The primary outcome was RE after admission in patients with traumatic CSCI. We identified and evaluated the possible risk factors contributing to RE. The secondary outcome were time from injury to onset of RE, incidence of tracheostomy, length of stay (in emergency medical center or hospital), ventilatory assistance at discharge, and in-hospital death.
2-4. Statistical Analysis
In the univariate analysis, all continuous variables were expressed as medians (interquartile ranges) and assessed using the Wilcoxon rank-sum test. Categorical variables were expressed as numbers and percentages and assessed using the two-tailed Fisher's exact probability test. P-values < 0.05 were considered statistically significant. A multivariate analysis was performed using a binomial logistic regression to determine the independent predictors of RE by calculating adjusted odds ratios (ORs) and 95% confidence intervals (CIs). In accordance with previous studies, we entered the following four variables based on clinical plausibility and availability into multivariate logistic regression analysis: "motor-complete injury" as a simple predictor based on initial evaluation of sacral sparing, "level of injury above C5" as evaluated by pre-admission neurological examination and MRI, "atelectasis" as a subjective post-admission factor that required radiographic interpretation by the physicians, and "CAS" as an objective post-admission factor mostly assessed by nursing staff at the bedside. However, we excluded ISS from the list of predictive variables for RE because of its difficulty to be clinically calculated promptly prior to admission. We also determined pneumonia in patients with CSCI as an ineligible predictor of RE because of its delayed onset (approximately 7 days) compared with atelectasis [1]. All statistical analyses were conducted using the JMP version 13.0 software program (SAS Institute, Cary, NC, USA).
----
→ WHAT IS NEEDED: In the supplied text, which test was used to assess categorical variables?
----
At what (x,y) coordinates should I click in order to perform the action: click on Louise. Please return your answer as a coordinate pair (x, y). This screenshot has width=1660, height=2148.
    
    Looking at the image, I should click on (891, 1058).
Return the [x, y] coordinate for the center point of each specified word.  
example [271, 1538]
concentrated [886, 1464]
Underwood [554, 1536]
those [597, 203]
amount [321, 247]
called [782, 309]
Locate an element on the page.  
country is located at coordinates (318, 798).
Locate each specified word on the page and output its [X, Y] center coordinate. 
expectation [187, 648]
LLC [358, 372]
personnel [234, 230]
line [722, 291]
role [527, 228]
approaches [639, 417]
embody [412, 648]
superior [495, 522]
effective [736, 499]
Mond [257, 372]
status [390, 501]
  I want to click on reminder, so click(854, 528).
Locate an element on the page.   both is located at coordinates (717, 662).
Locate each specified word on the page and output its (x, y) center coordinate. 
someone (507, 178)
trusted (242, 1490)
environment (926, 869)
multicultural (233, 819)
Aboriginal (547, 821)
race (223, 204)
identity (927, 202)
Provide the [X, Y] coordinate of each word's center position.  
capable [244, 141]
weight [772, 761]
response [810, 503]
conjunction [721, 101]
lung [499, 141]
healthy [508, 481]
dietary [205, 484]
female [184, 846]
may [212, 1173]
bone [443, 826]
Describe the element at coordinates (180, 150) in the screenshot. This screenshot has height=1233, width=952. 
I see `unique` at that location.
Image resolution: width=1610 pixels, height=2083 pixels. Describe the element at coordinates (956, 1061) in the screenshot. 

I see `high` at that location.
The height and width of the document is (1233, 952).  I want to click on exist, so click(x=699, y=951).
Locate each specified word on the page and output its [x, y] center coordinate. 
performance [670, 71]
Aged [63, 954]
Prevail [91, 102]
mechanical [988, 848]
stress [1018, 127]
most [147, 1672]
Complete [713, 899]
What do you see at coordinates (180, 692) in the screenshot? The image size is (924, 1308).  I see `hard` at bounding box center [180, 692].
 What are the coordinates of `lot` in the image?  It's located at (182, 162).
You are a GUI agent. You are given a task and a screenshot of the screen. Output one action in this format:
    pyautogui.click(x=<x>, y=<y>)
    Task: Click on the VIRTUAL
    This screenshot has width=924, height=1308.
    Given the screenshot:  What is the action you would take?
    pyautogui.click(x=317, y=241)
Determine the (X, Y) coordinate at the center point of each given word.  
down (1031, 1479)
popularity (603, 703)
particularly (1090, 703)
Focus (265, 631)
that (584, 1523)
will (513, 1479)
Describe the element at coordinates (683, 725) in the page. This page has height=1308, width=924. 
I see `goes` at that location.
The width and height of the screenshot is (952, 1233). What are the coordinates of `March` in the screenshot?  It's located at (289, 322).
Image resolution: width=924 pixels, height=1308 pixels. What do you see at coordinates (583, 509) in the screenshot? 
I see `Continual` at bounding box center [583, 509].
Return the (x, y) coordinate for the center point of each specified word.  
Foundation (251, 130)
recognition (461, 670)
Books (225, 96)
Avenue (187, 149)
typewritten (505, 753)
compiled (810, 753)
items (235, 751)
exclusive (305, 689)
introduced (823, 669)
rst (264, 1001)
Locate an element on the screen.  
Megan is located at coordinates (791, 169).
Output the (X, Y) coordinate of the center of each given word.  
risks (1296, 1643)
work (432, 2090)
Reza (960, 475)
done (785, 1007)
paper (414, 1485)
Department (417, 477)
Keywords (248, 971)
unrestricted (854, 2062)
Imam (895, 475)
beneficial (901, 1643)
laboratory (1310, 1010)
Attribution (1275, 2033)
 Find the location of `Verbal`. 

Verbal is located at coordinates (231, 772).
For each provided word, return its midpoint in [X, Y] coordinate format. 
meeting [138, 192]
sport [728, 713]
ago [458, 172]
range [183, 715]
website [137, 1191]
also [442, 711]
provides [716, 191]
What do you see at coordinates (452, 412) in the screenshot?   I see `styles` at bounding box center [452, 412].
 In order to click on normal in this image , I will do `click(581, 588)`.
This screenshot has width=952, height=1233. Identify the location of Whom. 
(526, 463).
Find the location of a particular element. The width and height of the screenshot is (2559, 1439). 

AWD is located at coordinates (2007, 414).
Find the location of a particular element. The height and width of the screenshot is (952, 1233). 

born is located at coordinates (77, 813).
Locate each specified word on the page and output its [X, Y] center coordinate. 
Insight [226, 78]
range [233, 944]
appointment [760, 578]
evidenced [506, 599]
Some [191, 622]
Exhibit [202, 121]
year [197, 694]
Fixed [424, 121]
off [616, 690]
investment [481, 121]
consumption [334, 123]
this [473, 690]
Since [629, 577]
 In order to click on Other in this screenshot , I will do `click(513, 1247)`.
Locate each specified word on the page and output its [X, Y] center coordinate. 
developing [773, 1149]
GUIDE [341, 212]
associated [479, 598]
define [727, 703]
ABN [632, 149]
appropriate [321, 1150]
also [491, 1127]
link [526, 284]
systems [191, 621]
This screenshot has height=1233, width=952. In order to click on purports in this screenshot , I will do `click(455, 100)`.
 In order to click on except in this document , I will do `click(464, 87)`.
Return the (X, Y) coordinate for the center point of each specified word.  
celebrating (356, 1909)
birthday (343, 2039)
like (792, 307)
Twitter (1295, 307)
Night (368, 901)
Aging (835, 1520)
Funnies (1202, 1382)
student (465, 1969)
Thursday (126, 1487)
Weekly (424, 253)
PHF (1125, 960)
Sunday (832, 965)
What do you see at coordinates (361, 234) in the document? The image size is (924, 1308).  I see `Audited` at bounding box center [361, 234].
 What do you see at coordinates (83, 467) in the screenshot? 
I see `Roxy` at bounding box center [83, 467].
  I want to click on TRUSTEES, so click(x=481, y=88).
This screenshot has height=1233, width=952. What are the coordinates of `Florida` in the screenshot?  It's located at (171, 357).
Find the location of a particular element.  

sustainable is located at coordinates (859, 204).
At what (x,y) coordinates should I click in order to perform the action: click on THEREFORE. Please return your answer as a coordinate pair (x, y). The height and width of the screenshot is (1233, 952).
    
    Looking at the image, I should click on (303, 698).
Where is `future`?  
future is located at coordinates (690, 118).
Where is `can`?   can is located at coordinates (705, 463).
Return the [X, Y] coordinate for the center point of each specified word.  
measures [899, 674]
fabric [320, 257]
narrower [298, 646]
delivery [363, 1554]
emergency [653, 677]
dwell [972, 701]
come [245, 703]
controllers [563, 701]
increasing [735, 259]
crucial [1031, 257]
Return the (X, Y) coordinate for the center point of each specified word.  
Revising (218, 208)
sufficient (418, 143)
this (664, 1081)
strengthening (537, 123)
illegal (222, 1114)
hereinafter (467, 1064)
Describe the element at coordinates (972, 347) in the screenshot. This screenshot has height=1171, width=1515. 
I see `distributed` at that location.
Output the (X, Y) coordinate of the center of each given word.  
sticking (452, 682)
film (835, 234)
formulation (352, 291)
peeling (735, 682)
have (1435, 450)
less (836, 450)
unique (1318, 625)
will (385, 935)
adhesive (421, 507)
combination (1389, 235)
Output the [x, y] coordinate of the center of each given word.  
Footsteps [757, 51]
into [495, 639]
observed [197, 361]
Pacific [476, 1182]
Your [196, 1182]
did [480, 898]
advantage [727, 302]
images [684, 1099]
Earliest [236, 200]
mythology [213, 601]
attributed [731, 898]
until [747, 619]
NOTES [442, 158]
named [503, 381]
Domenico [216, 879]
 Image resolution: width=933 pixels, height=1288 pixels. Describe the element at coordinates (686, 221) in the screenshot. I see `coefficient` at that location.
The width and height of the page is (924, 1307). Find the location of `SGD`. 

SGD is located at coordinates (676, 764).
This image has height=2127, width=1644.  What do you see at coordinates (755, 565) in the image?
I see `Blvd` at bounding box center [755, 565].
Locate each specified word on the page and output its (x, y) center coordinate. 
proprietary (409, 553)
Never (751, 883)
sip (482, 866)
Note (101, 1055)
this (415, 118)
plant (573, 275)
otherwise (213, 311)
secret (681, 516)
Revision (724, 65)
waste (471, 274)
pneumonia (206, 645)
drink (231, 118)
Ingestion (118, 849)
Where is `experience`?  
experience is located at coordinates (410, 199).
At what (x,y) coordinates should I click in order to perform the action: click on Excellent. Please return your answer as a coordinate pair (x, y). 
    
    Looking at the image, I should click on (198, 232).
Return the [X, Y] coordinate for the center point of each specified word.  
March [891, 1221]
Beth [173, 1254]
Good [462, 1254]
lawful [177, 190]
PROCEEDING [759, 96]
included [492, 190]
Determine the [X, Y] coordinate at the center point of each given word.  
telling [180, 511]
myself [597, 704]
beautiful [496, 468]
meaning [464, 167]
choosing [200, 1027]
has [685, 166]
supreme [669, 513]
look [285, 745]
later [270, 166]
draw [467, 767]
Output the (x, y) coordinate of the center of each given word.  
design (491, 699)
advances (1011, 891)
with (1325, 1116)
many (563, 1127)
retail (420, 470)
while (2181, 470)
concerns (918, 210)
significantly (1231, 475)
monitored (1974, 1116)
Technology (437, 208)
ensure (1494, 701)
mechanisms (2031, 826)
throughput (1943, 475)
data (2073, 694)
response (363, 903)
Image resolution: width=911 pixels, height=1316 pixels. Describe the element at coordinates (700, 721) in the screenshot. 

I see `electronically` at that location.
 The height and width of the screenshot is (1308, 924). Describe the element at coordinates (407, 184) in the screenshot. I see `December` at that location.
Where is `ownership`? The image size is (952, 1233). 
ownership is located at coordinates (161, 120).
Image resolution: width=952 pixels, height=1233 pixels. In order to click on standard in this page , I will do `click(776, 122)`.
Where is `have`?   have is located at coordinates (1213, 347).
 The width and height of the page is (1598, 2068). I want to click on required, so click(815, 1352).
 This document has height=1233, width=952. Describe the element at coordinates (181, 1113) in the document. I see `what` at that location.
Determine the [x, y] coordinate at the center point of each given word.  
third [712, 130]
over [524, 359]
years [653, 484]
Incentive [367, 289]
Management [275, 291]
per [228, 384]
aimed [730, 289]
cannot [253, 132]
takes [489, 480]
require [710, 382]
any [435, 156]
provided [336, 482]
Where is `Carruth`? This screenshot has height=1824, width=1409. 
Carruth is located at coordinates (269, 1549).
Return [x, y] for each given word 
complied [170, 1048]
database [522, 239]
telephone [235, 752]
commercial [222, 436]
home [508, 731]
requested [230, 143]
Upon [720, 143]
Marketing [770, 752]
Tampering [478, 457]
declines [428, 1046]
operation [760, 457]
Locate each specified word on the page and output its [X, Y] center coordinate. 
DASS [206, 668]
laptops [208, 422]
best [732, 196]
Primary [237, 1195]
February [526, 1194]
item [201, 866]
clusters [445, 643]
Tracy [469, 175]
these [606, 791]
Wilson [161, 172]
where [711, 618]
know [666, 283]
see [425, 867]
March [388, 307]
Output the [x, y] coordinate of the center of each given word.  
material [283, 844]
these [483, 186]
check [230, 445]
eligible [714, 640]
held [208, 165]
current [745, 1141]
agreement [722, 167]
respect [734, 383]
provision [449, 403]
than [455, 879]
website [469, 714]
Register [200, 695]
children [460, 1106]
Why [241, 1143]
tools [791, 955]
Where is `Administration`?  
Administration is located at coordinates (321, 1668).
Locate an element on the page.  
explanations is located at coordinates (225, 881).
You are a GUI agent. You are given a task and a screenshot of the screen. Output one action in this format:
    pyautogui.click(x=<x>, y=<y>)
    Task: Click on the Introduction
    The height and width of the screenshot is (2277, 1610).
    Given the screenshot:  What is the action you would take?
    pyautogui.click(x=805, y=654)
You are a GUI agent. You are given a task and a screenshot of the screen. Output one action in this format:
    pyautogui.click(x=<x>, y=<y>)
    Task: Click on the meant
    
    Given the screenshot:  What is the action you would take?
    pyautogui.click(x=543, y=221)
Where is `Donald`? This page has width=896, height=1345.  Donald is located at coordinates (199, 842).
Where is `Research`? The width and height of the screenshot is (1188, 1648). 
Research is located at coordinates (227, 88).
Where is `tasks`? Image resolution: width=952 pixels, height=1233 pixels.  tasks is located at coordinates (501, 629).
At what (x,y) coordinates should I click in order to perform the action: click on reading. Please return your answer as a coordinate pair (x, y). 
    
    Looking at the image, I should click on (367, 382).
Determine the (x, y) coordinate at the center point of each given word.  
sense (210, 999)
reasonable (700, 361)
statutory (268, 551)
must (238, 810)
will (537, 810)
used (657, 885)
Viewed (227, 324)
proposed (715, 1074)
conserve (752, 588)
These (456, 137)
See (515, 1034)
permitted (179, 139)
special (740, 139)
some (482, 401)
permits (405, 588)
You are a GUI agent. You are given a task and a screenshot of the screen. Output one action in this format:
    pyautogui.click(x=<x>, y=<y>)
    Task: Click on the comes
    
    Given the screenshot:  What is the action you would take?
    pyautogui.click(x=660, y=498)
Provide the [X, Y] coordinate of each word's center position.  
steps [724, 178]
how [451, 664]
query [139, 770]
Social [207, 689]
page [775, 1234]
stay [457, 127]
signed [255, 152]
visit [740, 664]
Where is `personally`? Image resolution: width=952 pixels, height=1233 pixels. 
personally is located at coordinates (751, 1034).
----
→ SOLVED PROBLEM: The two-tailed Fisher's exact probability test.